What kinds of expectations did you encounter? My parents were informed by a 19th-century, premodern China, so I grew up with the ludicrous idea that I should try to make myself into someone marriageable. My grandmother “kept in the background,” as my mother described it, so much so that she never laughed aloud. The whole idea that that’s the ideal, that it’s not okay for you to exercise your voice in any shape, way or form, is so extreme that I reacted against it. You begin to say, “Well, no, I don’t accept that. I cannot go along with that.” And if that means I’m the author of my own life, I guess I am! But it doesn’t start so much with this idea that my life is mine and I should be able to do what I want with it as, “I don’t know what my narrative is, but I can tell you one thing: I reject yours.”      

When I left business school and entered writing, I could never have said that I was self-narrating. I was just doing what was given to me to do. Grace Paley once said to me, “It’s your fate.” That made perfect sense. In “it’s your fate to self-narrate,” you can hear the marriage of the old world and the new, both East and West. It’s not that it’s your right to self-narrate, or that you should do it because you feel like it. You do it because it’s your fate. 

When I say “East and West,” I don’t mean these things are monoliths. However, it’s true that many people from non-Western backgrounds are uncomfortable using the first person. Distinguished writers with this discomfort include Yiyun Li, who has said, “As soon as I use the word ‘I,’ my confidence crumbles.” And Salman Rushdie started writing his memoir about life under the fatwa, Joseph Anton, in the first person and had to switch to the third person. A lot of reviewers and readers thought that was weird, but if you understand anything about non-Western cultures, it’s much less surprising. 

Even if you shy away from the first person, though, you’re still the author of your life. Right. Someone like Salman Rushdie is obviously the author of his own life, so it’s not like the opposite of a first-person orientation is passivity. Many people from non-Western backgrounds see themselves as part of a larger chain. They are born from something, and when they die, something continues. So the idea that you would tell a story that only begins with you and only ends with you seems strange and wrong. That’s why you’ll see this discomfort with the autobiographical impulse as it’s practiced in the West.
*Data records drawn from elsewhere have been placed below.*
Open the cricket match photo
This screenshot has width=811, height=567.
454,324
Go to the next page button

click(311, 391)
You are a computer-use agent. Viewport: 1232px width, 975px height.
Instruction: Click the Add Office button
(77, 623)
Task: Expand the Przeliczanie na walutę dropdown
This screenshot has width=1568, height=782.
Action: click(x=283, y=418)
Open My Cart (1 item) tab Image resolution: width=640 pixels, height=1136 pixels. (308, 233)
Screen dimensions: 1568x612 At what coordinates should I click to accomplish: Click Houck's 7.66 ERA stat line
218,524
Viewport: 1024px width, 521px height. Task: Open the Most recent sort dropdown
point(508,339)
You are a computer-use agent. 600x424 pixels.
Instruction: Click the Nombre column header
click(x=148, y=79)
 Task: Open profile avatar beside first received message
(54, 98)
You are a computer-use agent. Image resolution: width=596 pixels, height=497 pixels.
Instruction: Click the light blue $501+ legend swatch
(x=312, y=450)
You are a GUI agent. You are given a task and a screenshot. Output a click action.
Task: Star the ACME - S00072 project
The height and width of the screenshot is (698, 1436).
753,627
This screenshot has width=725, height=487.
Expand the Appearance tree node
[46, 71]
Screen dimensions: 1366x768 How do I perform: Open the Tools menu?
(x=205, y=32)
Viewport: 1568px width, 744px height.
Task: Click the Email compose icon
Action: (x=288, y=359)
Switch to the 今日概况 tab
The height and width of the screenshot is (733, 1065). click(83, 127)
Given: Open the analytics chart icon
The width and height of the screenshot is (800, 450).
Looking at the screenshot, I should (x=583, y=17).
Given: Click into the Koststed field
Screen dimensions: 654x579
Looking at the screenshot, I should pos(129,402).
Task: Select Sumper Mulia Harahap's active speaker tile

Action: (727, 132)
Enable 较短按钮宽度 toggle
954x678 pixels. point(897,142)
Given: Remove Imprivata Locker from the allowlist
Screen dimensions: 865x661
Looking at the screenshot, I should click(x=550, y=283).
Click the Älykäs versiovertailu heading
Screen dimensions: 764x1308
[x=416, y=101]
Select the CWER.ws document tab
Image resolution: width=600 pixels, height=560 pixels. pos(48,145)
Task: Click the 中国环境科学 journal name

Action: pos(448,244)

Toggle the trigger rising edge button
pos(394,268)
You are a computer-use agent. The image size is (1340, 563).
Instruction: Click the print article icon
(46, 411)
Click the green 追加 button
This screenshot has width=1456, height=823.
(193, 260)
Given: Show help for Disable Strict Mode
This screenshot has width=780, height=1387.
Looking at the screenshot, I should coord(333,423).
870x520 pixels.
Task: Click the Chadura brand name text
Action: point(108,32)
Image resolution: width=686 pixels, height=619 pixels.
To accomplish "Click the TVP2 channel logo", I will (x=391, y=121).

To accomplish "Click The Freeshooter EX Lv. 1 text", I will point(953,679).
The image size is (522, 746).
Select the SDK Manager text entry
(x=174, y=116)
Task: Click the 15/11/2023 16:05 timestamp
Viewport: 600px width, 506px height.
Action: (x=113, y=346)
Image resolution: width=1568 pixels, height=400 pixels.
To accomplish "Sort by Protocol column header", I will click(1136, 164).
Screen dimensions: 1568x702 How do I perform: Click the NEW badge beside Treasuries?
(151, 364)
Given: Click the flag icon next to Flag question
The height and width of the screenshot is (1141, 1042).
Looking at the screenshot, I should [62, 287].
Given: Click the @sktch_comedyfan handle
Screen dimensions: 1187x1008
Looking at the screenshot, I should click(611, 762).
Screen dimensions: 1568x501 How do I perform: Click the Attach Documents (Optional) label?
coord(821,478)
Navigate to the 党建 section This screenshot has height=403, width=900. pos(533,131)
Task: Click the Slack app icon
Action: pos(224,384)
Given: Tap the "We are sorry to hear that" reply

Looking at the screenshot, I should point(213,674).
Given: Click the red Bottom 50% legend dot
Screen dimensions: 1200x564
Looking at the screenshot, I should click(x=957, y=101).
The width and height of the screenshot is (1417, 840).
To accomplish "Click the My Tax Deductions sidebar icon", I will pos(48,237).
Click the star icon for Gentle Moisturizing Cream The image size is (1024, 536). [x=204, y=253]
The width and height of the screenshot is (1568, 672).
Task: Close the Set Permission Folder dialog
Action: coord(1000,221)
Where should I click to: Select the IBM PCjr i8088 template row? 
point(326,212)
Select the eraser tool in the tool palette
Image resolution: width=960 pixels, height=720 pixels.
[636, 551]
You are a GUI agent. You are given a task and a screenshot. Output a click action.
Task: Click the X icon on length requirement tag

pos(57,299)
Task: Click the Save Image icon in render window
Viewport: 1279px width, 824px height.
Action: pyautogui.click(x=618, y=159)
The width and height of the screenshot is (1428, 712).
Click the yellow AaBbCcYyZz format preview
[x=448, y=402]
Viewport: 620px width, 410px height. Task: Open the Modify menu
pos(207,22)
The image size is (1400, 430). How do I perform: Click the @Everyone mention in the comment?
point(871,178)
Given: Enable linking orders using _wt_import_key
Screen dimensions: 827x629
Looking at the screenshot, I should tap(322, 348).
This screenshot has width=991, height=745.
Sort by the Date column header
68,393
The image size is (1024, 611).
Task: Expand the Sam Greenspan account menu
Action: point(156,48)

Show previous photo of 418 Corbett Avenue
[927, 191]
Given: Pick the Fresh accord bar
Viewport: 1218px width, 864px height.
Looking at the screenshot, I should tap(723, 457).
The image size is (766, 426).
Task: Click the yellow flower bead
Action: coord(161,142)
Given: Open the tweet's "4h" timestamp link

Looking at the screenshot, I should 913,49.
For me, it isn’t so much that I’ve needed to tell my story, but that writing has been a way of making sense of all the dissonance I experienced as a child. It’s been a way of grappling with the forces that made my parents who they were, the forces that make America what it is, and where I fit in all that. It’s been a way of grappling with the very different ways there are of being human. I’m grateful that I have a facility with words, and a way of addressing it all as opposed to simply marinating in it. It’s nice to be the marinator instead of the marinated.